From the cheery optimism of its opening line, ‘Trucks, trucks, trucks, I like trucks!’ to its insightful character arc and shocking plot twist at the end, ‘Trucks, trucks, trucks, I love trucks,’ (italics added), I can only describe this book as wheely, wheely good. Not only can I not put it down (because it is stuck to my hands with apricot jam) but I have also literally devoured it. My copy has been repaired with tape, but it shows its history of repeated readings and chewing. No other book has as compelling a collection of trailer trucks, tow trucks and trucks that sweep the street. There is also a haunting appearance of a clown riding a white horse, which will require a graduate degree in English to interpret. Since that is a few years off for me, I will content myself with the book’s charm, its relentless focus on trucks, and its deep understanding of trucks in all possible contexts.
If you seek an introduction to trucks and are anticipating forming a deep love for trucks and related vehicles, this is your book. You will never think of skid steers in the same way again.

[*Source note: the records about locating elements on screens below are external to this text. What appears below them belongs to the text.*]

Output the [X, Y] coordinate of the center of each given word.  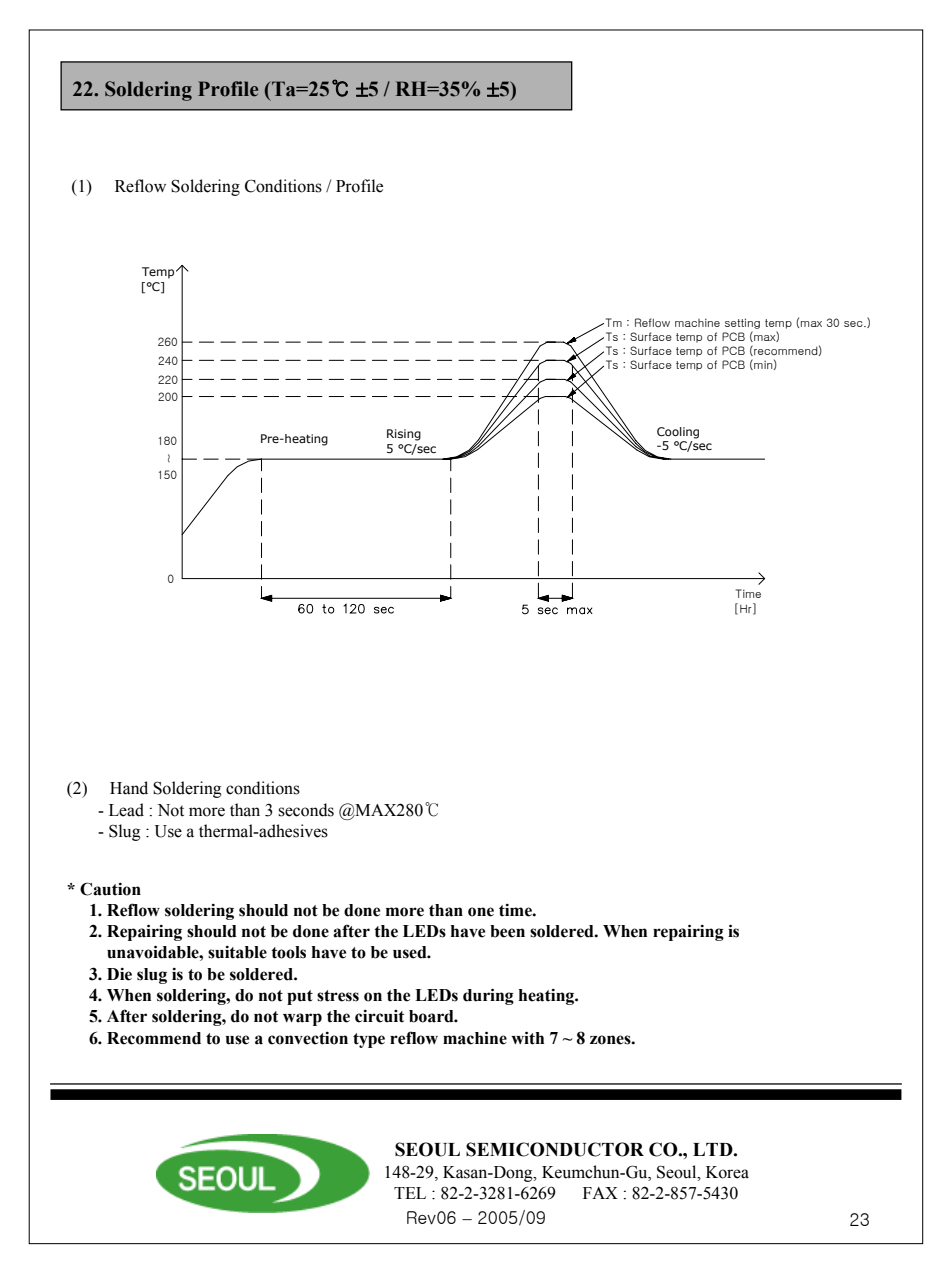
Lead [126, 810]
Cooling [678, 433]
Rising [404, 435]
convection [308, 1038]
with [527, 1038]
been [507, 931]
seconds [306, 810]
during [488, 996]
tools [288, 952]
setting [742, 323]
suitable [237, 952]
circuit [379, 1016]
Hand [129, 788]
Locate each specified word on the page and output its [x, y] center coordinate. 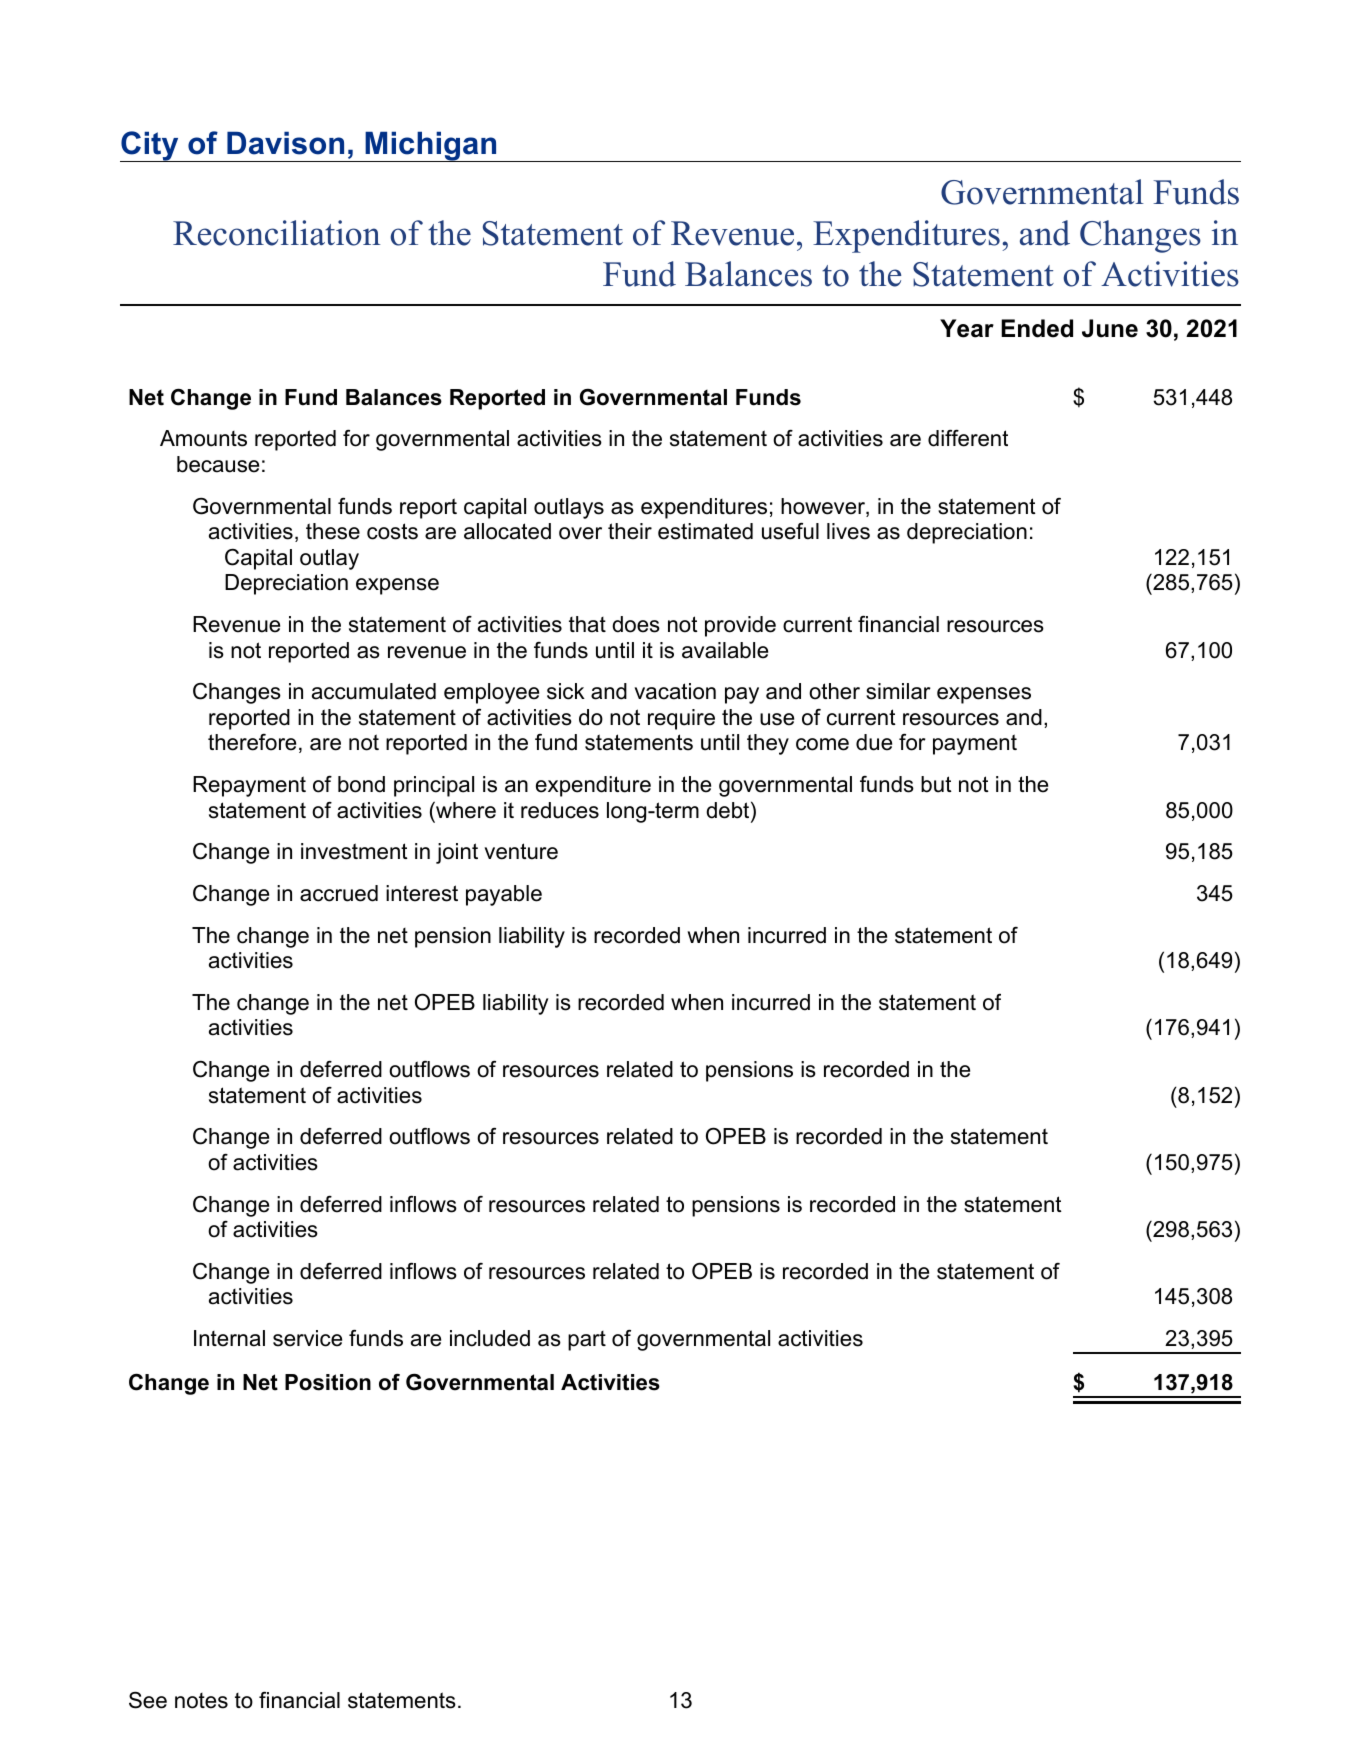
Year [967, 328]
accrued [339, 893]
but [936, 784]
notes [201, 1701]
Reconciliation [277, 233]
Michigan [431, 146]
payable [504, 895]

Originally conceived as propaganda by a desperate parent needing a story simplistic enough to lull her child into a stupor, and I believe used avidly now by Putin as a brainwashing tool, I admit that I enjoyed Goodnight Moon’s linear approach at first: (‘Good night kittens, good night socks’ and all that). But it quickly loses its way like a truck without GPS. Telling ‘nobody’ good night is nonsense, and the story is completely lacking in trucks. You can have your parents read it all the way through to you a thousand times, and there will be no trucks in it, which is a ripoff.
This tale of a hen defying all odds to make a loaf of bread lacks emotional punch because there is no truck character, and therefore, utterly fails. I still like reading it, though, because I think of all bread as pizza, and I like pizza.

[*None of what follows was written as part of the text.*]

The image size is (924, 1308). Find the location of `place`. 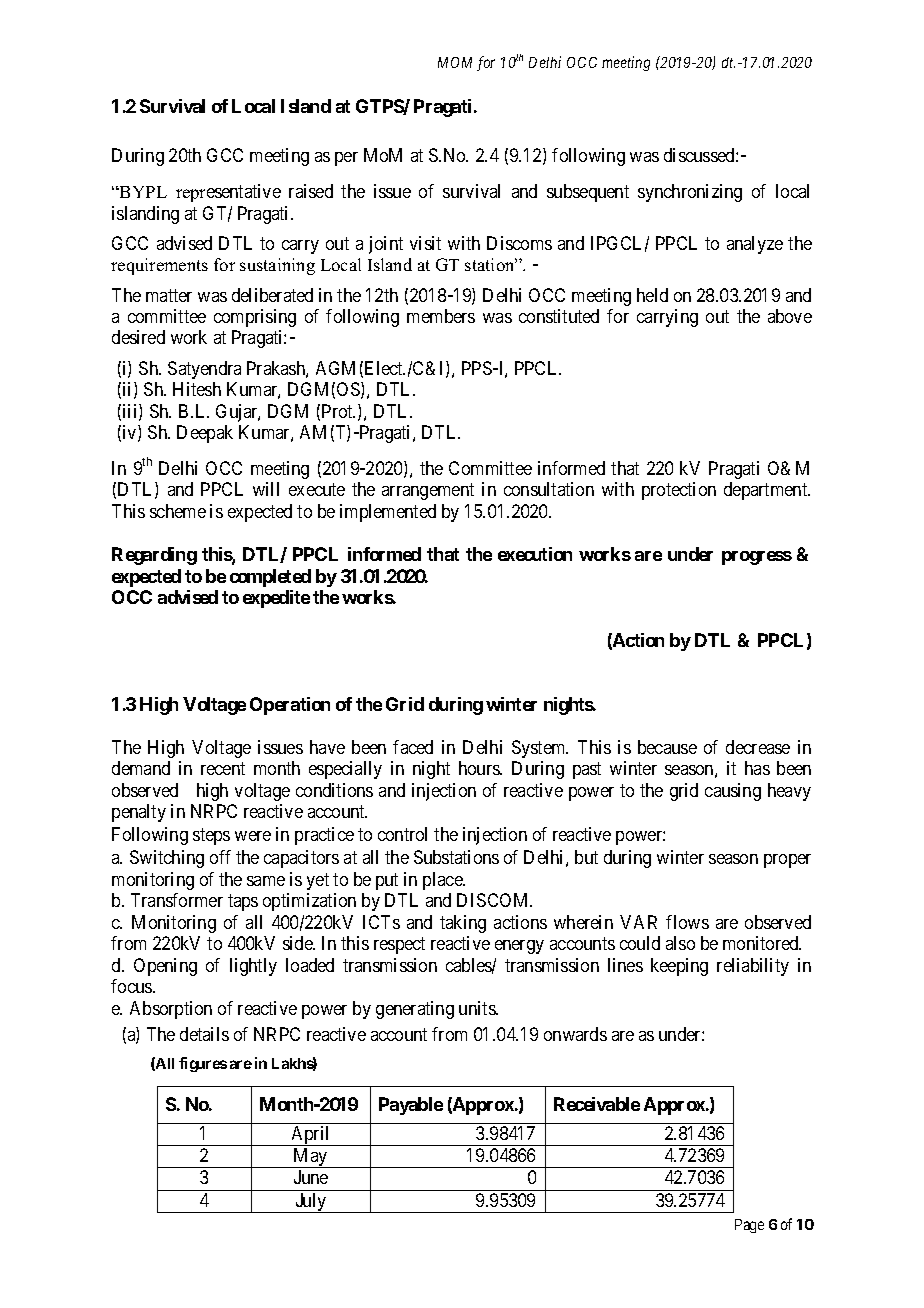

This is an interesting story about a mother who abandons her child at bedtime, assigning first a pig, then a chicken and, I think, a beached whale to put her child to bed in her absence. It doesn’t go well. The mother finally returns, smelling of a barn (well, she is a sheep) and cheap beer. Her child forgives her in this touching testament to parental irresponsibility and her child’s wisdom to let it go and just move on. Where is the father in this story? He’s probably in worse shape than the mother.
There’s a movie version in the works with Julia Roberts as the mother and Emma Watson as the sheep daughter. There will be a lot of good acting involved, because Emma Watson will have to play younger than she is, and she will be a sheep. If they can get Alec Baldwin as the absent father I think that would be good, or Adam Sandler, but then this would become just another Adam Sandler movie, and I would never see it.

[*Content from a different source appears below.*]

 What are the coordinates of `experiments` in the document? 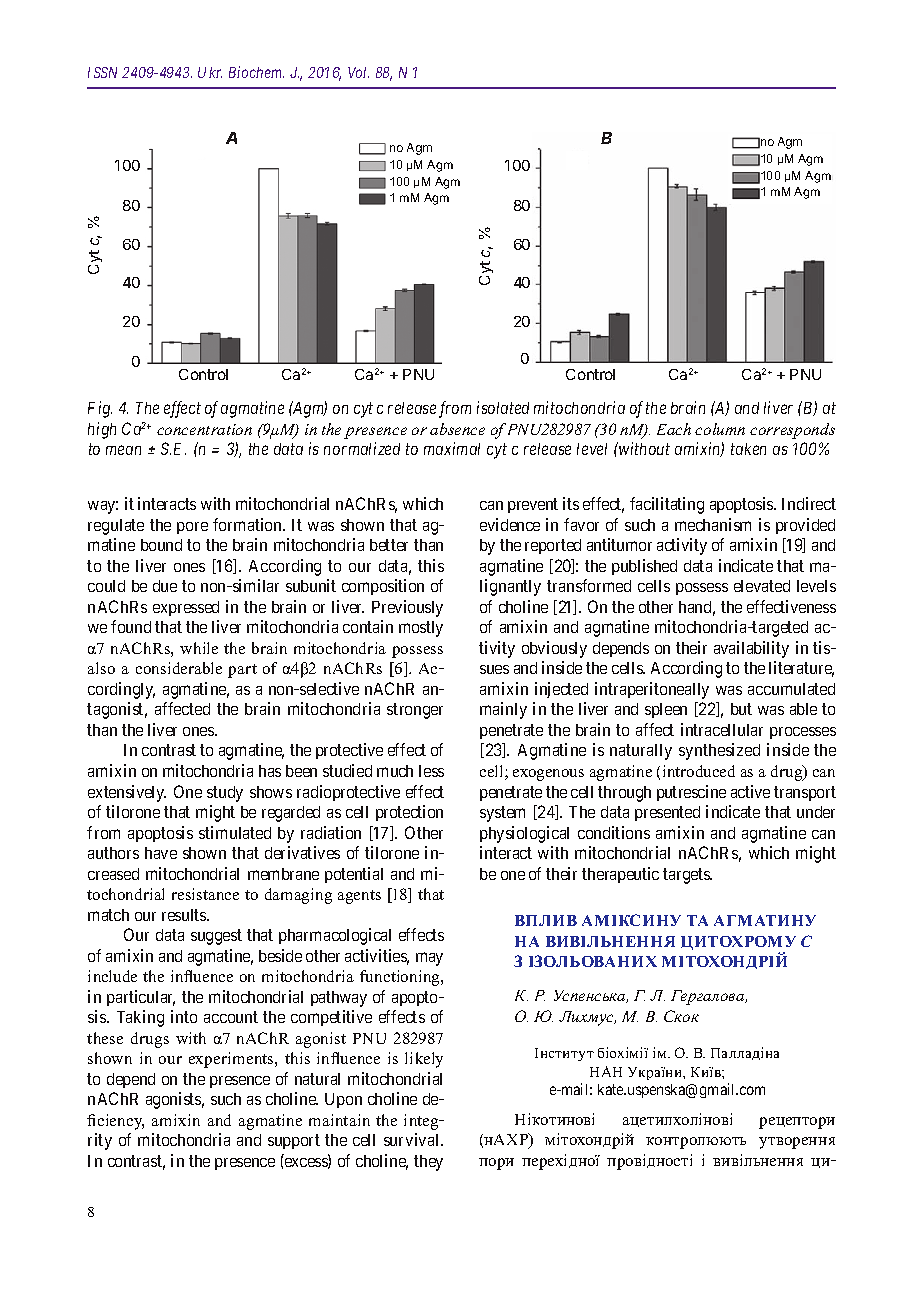 It's located at (232, 1060).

This is an interactive book that lets you slide a door and reveal a truck, learn about the colors of trucks, and about who drives trucks. It is absolutely fascinating. Do not read it just before bedtime, however, as your mind will be spinning with the different possibilities of trucks, their colors, and their drivers, and your daddy will have to come in, change your diaper because he doesn’t know what else to do, tell you to be quiet, and bump into the door on his way out because it is 3:15 in the morning.
Good luck with your own reading! If you can’t find a book about trucks, let me know. I have lots of them.